Egg & Avocado Breakfast

Start your day with scrambled eggs and creamy avocado. Packed with protein and healthy fats, this meal keeps you full and energized for hours.

Grilled Chicken Salad

Juicy grilled chicken with leafy greens and a light dressing makes a fresh, satisfying meal. It’s full of protein, fiber, and nutrients to keep cravings away.

Salmon & Roasted Veggies

Baked salmon with roasted zucchini and bell peppers gives you omega-3s and protein. This meal supports heart health and muscle recovery.

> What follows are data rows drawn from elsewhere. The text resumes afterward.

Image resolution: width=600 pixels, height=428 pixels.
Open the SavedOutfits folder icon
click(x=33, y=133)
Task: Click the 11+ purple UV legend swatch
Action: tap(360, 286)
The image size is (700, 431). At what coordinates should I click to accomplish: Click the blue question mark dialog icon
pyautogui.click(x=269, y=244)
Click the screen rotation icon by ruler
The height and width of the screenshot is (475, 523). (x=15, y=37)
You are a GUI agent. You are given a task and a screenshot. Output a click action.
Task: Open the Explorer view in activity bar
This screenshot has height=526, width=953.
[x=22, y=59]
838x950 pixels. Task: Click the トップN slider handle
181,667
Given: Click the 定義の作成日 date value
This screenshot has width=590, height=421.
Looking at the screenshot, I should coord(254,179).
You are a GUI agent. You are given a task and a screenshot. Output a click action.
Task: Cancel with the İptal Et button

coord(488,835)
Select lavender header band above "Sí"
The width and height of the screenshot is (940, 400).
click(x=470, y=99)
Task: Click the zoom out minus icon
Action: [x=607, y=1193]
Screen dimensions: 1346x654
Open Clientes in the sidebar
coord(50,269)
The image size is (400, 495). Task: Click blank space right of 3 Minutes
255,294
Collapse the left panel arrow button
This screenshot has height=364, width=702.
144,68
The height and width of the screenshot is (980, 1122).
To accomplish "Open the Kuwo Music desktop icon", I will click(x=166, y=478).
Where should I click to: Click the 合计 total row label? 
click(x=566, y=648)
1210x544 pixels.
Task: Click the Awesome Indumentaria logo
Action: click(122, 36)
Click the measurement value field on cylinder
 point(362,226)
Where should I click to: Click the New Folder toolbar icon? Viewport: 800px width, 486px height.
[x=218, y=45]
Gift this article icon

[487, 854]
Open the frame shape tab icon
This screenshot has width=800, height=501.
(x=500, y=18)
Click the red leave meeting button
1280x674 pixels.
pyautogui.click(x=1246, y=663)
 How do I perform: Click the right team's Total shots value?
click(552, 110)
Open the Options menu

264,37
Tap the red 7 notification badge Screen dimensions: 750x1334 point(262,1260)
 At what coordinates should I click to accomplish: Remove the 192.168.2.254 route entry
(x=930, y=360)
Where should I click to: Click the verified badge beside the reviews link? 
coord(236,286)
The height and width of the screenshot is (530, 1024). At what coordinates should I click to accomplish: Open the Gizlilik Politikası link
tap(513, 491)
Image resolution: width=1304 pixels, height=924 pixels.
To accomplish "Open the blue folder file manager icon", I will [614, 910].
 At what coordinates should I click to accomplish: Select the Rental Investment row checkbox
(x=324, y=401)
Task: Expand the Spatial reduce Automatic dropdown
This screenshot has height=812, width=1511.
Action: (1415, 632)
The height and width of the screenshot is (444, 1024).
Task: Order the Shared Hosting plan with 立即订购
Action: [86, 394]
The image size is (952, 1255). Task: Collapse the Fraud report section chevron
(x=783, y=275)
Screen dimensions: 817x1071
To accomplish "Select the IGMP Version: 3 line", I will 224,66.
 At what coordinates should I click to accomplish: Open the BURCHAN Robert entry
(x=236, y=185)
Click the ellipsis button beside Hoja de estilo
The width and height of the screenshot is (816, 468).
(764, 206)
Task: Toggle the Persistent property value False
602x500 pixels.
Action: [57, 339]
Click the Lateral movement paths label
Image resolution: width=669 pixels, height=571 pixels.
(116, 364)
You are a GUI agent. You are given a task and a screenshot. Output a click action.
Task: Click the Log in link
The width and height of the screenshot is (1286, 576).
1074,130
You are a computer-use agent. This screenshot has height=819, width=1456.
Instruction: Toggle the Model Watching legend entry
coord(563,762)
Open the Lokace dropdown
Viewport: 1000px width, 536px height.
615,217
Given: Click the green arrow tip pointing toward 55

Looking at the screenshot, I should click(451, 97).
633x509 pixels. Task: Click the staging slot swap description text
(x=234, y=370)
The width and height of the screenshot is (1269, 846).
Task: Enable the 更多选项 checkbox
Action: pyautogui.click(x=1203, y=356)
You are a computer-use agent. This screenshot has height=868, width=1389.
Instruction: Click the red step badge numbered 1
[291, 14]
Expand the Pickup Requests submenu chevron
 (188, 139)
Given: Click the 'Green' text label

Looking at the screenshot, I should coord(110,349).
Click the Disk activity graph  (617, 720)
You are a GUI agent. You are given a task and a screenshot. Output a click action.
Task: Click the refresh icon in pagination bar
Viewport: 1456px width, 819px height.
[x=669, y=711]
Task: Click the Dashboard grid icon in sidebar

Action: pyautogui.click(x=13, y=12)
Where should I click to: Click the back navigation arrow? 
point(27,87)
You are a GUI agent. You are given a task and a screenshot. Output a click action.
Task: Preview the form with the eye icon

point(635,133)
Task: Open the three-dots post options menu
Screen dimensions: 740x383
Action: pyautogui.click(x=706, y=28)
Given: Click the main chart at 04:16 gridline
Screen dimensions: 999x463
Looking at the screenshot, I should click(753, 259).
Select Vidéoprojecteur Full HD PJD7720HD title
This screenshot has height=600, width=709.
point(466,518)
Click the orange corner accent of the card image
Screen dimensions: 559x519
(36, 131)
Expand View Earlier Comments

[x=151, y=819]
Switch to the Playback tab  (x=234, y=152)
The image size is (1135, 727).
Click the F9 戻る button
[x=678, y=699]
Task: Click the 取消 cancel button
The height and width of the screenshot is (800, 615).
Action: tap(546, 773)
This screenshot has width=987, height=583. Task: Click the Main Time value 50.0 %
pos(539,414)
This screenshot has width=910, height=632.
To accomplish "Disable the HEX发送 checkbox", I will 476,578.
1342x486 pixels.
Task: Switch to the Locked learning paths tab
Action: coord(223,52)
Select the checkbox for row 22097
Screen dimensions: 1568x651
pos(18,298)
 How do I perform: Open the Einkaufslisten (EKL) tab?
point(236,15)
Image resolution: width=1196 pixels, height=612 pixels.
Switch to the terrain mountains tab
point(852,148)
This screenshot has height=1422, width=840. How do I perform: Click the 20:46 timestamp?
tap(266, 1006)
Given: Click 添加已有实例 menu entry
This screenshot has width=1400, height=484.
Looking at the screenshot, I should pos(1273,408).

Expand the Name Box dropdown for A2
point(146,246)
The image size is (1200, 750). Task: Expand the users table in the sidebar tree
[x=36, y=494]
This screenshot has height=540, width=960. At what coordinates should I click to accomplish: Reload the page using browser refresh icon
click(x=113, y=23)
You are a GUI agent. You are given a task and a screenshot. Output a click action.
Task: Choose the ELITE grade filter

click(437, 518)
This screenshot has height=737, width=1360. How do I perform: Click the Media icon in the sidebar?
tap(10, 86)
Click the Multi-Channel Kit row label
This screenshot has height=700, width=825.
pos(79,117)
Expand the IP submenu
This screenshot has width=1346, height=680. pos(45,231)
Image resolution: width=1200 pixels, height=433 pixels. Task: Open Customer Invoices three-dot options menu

Zucchini Noodles with Shrimp

Swap pasta for zucchini noodles and toss them with shrimp and garlic butter. This meal is light, flavorful, and rich in protein.

Greek Yogurt & Nuts

Creamy Greek yogurt topped with almonds or walnuts makes a perfect snack. It’s high in protein, good fats, and probiotics for gut health.

Turkey Lettuce Wraps

Ditch the bread and wrap turkey, cheese, and avocado in crisp lettuce. These wraps are crunchy, filling, and low in carbs.

Steak & Cauliflower Mash

Enjoy a juicy steak with creamy cauliflower mash instead of potatoes. This meal is protein-packed and perfect for a hearty, low-carb dinner.